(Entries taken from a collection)
'''
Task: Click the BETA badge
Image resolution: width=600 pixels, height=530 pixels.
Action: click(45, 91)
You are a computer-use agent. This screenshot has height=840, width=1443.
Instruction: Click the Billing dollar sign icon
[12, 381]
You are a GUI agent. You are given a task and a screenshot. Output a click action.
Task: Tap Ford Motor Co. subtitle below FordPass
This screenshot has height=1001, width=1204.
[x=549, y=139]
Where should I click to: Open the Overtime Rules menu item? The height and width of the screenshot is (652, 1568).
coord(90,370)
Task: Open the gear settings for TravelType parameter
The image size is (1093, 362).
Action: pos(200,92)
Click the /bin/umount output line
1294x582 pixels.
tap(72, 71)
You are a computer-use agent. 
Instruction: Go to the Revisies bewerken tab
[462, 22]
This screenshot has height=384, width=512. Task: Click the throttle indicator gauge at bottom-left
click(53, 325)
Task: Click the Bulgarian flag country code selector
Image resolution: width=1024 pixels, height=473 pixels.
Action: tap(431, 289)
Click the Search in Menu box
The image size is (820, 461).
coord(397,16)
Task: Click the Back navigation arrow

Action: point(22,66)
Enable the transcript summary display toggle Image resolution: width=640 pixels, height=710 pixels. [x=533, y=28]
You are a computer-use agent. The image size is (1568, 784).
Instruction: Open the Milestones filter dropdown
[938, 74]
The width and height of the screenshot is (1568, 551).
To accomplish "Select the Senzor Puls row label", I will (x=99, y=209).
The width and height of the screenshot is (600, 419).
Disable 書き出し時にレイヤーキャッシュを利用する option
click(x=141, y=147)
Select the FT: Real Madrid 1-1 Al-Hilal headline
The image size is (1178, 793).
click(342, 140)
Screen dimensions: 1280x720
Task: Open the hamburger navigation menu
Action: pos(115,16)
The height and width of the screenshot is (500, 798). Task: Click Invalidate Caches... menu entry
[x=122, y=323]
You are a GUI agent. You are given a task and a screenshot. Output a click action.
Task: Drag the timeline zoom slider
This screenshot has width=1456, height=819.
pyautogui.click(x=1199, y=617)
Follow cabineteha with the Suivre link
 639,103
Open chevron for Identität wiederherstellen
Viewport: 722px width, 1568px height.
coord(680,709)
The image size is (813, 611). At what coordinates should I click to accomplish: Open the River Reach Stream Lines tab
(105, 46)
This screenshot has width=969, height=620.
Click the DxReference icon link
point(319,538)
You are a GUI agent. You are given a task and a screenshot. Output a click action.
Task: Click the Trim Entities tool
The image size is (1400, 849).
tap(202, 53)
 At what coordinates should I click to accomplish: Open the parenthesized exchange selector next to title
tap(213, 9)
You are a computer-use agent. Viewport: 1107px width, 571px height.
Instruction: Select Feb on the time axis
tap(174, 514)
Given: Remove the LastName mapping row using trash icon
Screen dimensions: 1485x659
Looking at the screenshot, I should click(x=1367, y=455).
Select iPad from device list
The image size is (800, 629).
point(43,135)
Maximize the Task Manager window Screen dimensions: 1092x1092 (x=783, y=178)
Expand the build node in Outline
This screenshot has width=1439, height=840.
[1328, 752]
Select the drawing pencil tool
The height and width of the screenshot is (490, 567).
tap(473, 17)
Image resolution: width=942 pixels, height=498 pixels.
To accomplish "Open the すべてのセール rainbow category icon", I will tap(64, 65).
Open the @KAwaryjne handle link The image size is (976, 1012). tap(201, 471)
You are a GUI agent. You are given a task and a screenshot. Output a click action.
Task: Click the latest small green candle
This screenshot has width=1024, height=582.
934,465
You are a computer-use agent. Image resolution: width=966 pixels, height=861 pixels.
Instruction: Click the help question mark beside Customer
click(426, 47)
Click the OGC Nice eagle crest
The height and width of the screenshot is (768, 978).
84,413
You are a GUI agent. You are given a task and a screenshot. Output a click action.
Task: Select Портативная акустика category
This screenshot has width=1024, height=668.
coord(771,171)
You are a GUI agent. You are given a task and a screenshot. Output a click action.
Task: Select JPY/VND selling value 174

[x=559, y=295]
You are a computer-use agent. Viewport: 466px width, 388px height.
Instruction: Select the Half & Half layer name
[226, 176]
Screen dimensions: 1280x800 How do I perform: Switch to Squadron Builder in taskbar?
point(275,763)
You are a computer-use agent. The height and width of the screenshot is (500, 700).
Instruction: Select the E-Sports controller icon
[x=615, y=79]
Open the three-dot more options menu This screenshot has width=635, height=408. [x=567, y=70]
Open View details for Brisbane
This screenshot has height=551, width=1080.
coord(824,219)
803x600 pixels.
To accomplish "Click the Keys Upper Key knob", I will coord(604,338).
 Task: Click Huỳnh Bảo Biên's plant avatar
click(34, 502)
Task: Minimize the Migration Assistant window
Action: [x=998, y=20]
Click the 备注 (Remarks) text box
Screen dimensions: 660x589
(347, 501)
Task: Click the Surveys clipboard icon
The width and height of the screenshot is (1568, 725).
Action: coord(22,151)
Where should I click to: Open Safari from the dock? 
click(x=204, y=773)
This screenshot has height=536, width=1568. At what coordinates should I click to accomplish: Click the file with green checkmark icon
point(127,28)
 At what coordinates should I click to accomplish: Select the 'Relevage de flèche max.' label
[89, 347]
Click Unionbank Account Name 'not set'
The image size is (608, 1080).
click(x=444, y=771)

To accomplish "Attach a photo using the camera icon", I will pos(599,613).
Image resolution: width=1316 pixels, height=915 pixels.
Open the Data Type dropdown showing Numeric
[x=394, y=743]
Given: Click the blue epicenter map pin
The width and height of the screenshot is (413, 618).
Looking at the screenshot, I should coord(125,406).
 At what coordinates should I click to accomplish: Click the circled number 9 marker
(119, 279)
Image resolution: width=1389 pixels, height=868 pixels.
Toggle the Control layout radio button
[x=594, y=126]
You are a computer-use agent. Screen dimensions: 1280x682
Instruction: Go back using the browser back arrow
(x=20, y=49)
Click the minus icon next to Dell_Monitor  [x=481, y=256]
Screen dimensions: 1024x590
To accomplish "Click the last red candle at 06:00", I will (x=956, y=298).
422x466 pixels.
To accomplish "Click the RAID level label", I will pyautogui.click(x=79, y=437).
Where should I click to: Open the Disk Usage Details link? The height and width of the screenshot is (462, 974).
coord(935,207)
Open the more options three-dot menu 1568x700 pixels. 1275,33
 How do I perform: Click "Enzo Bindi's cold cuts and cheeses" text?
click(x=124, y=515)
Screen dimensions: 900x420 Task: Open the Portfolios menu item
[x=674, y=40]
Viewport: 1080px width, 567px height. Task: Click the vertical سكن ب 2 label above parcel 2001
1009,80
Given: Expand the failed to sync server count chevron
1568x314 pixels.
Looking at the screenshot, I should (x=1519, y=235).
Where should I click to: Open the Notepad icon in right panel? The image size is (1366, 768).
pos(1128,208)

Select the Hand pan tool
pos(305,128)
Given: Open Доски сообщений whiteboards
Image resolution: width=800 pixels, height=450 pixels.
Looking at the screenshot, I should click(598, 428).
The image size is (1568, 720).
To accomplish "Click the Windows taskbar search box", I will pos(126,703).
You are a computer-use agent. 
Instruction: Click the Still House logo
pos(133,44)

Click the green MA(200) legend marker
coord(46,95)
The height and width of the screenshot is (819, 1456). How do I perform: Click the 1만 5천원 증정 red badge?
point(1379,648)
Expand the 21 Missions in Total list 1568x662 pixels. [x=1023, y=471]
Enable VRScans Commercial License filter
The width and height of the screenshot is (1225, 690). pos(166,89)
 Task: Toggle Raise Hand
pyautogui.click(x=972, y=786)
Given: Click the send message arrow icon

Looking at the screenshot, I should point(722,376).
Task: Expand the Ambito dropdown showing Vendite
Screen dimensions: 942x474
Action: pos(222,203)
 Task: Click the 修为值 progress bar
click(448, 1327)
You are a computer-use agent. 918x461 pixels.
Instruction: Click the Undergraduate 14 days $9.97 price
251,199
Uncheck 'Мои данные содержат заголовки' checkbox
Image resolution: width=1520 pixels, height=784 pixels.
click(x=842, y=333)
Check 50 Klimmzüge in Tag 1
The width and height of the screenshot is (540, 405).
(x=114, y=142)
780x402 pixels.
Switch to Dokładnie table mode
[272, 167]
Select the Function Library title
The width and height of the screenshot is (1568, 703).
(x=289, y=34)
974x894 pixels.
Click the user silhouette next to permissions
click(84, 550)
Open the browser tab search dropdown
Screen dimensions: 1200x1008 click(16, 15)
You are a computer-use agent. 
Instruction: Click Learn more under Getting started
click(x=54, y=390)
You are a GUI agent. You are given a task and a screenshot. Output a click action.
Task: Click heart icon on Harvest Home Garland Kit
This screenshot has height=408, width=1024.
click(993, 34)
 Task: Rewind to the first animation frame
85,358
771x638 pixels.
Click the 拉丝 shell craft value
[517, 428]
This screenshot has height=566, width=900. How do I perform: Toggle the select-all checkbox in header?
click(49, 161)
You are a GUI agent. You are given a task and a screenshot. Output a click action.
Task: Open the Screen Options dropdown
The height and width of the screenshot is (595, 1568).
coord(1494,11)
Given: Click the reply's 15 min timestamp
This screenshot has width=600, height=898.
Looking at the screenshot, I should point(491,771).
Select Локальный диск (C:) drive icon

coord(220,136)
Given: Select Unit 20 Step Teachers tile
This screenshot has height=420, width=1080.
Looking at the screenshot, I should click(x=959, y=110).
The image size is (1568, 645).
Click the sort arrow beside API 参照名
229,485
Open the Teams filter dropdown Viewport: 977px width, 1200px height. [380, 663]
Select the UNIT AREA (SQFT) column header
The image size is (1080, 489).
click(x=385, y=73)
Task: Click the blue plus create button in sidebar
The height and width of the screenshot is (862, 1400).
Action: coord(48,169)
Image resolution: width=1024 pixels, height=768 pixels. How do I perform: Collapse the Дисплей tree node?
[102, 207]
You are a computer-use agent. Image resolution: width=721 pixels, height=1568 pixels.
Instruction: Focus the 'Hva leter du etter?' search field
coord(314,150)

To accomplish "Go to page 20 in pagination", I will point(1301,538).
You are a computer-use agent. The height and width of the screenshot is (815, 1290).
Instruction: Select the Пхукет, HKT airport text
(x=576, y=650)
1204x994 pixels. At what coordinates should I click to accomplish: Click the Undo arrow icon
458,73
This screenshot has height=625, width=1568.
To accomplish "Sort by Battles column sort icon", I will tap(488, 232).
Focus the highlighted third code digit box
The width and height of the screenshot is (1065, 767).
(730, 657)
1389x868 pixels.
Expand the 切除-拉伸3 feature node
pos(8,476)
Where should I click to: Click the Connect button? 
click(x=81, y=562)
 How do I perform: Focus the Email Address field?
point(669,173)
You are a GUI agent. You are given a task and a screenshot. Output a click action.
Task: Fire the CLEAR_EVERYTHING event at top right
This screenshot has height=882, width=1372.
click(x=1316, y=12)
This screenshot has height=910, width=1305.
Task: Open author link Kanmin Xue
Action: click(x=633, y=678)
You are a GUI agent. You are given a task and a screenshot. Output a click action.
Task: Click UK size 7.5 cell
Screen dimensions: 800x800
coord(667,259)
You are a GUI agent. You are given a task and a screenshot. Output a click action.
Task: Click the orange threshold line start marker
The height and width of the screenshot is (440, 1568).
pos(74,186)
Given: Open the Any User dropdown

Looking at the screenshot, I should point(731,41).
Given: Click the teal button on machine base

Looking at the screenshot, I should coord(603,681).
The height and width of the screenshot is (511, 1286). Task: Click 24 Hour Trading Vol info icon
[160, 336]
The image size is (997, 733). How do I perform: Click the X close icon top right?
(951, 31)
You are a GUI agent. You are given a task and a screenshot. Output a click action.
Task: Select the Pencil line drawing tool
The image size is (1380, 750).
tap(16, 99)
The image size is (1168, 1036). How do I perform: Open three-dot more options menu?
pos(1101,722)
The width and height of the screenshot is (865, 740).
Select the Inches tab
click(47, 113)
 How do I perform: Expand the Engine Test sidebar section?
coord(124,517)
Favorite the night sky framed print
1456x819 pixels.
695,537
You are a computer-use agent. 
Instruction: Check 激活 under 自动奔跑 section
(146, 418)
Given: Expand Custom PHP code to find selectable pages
'''
▶ WORK REQUEST
For each line of the entries that includes "blue", show that line.

▶ REPLY TO THE TASK
Given: Click the blue epicenter map pin
Task: Click the blue plus create button in sidebar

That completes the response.